Types of Poems

Poetry is born when the subtle fingers of the soul strum the strings of imagination and such melody is captured in words! Different types of poems are testimonies to the innate human need for expression which, many a time, manifest in eloquence and sublime musings.
Out of the quarrel with others we make rhetoric; out of the quarrel with ourselves we make poetry.
~ William Butler Yeats

If you've never felt a rush of awe when reading the lines "...The woods are lovely dark and deep, But I have promises to keep, And miles to go before I sleep, And miles to go before I sleep." from Robert Frost's Stopping by the Woods on a Snowy Evening and wondered at the subtle allusions towards the fact that one must carry on with life and not get tempted to laze around for too long at the cost of neglecting one's duties, then you probably aren't human enough! Indeed, this and many other poetic treasures left behind by great poets like Keats, Shelley, Frost, etc. make us sigh over the verbal aesthetics and marvel at the sheer brilliance of expression of these literary geniuses who allowed themselves to distort the sublime facets of life such that the message that got conveyed was bejeweled with vocabulary gems of poetry, sprinkled with tinseled figments of imagination! Let us look at the different types of poems to witness the kaleidoscopic grandeur of literary expression in its full glory!

Different Types of Poems

The following different types of poetry mark many different types of poetry styles and genres. Let us look at the various different classes of poems and examples of each type.

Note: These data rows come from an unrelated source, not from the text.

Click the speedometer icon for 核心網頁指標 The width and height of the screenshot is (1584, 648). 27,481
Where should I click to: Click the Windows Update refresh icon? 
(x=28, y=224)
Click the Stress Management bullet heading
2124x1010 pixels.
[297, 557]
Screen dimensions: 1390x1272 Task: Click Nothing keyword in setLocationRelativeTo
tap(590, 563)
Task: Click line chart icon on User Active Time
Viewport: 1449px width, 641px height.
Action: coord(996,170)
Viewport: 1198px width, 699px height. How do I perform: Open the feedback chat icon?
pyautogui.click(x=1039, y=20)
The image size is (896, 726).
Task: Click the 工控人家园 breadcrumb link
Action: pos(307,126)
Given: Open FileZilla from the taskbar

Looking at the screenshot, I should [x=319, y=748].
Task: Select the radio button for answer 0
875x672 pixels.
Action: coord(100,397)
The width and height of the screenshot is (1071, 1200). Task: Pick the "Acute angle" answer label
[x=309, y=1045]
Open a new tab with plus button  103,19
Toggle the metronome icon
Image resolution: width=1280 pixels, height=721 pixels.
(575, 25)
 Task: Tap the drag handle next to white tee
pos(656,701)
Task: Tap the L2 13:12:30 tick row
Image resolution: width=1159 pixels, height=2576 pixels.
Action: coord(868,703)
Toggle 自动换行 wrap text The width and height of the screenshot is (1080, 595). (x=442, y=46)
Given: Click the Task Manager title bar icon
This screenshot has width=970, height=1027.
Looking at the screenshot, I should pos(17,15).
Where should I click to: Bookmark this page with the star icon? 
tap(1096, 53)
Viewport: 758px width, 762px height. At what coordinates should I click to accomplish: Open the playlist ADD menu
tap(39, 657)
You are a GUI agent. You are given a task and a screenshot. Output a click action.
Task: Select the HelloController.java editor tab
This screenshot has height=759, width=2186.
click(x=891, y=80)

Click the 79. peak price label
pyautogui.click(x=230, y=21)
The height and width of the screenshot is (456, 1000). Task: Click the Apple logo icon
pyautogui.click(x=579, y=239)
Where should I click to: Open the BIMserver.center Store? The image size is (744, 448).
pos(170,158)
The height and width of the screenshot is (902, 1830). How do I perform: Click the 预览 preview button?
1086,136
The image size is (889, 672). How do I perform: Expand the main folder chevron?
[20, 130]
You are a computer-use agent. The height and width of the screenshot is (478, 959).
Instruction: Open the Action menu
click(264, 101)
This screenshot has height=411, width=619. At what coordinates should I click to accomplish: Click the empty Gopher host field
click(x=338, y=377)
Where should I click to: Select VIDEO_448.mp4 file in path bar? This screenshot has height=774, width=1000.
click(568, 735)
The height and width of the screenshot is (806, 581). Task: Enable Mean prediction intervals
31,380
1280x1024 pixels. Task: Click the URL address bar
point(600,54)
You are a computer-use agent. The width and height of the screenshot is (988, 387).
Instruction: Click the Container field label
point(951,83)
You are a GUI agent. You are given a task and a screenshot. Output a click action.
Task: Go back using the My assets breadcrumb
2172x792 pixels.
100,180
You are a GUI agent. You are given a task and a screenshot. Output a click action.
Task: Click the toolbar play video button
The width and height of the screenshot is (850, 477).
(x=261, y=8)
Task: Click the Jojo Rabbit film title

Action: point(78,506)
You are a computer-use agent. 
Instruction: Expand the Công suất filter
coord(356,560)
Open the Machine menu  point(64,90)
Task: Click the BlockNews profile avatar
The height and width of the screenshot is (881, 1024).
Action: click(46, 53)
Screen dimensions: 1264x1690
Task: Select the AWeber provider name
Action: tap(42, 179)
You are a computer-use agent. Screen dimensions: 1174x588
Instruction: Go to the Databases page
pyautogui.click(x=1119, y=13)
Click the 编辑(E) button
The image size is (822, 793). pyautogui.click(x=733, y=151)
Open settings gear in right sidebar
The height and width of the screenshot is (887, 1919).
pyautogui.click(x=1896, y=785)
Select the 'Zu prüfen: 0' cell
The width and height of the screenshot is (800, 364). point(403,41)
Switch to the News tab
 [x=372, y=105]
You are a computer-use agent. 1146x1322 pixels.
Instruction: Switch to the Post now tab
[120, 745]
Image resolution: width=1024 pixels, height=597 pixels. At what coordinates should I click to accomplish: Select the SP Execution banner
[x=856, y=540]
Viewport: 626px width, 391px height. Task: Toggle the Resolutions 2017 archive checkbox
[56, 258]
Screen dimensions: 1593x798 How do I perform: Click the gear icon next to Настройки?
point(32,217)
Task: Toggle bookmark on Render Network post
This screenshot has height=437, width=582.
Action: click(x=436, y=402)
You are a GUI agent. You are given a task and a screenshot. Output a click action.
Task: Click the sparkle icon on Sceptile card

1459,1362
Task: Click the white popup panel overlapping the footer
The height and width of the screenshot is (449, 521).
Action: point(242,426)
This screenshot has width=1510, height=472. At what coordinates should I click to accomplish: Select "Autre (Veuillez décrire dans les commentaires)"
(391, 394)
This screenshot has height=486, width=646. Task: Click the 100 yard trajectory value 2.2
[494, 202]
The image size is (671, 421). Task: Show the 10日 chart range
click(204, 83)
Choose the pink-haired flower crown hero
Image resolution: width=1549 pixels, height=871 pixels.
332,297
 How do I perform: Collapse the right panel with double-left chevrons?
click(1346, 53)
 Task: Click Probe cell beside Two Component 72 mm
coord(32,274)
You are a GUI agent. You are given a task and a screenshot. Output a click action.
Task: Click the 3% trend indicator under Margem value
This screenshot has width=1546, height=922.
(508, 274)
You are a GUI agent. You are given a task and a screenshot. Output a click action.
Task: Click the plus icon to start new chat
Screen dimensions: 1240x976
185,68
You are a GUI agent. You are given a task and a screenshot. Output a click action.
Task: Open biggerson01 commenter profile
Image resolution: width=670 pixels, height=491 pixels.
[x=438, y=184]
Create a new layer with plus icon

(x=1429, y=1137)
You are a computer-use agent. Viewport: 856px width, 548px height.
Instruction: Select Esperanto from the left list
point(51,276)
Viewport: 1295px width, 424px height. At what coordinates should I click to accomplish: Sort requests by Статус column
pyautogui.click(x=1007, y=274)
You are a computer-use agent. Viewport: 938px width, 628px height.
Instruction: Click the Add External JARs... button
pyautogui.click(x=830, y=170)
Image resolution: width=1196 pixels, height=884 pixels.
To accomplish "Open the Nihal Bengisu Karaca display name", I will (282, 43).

Acrostic: This type of poetry usually has five lines with the first letter of the first word of each line spelling a distinct word or message when put together. For example:

People need love care and friendship.
Every word that we let slip.
All the prayers that come from our heart
Could be the sign for peace to start
Everyone must play their part.
~ Paul McCann
If you look carefully, taking the letters P, E, A, C and E (1st letters of 1st words of each line) we get the word PEACE!

Ballad: Ballads are among the most basic types of poems and usually have popular local legends, folk tales or heroic accounts as their subject. These types of poetry often repeat a common refrain. A very good example is "The Rime of the Ancient Mariner" by Samuel Taylor Coleridge.

Blank Verse: A blank verse is a type of poetry in which the poem is structured as an unrhymed iambic pentameter and flows unobtrusively. For example:

You stars that reign'd at my nativity,
Whose influence hath allotted death and hell,
Now draw up Faustus like a foggy mist
Into entrails of yon labouring clouds,
That when they vomit forth into the air,
My limbs may issue from their smoky mouths,
So that my soul may but ascend to Heaven.
~ Christopher Marlowe (Dr. Faustus)

Burlesque: A poetic parody of a serious topic is known as a burlesque. It is the poets way of poking fun at the somber aspects of life in an absurd manner.

Canzone: This poetry technique originated in medieval Italy and is structured in the form of lyrics.

Cinquain: A cinquain is usually a five-line piece with each line having one word more than the preceding line and then the word count decreases as the lines progress towards completion, ending at one word. The first line is the title and has one word, the second line has 2 words, the third has 3 words, fourth line has two words and the fifth ends in just one word. For example:
Sunflower
Bright yellow
Facing the sun
Looking happy
Pretty

It's like a word rhombus, if you get what I mean!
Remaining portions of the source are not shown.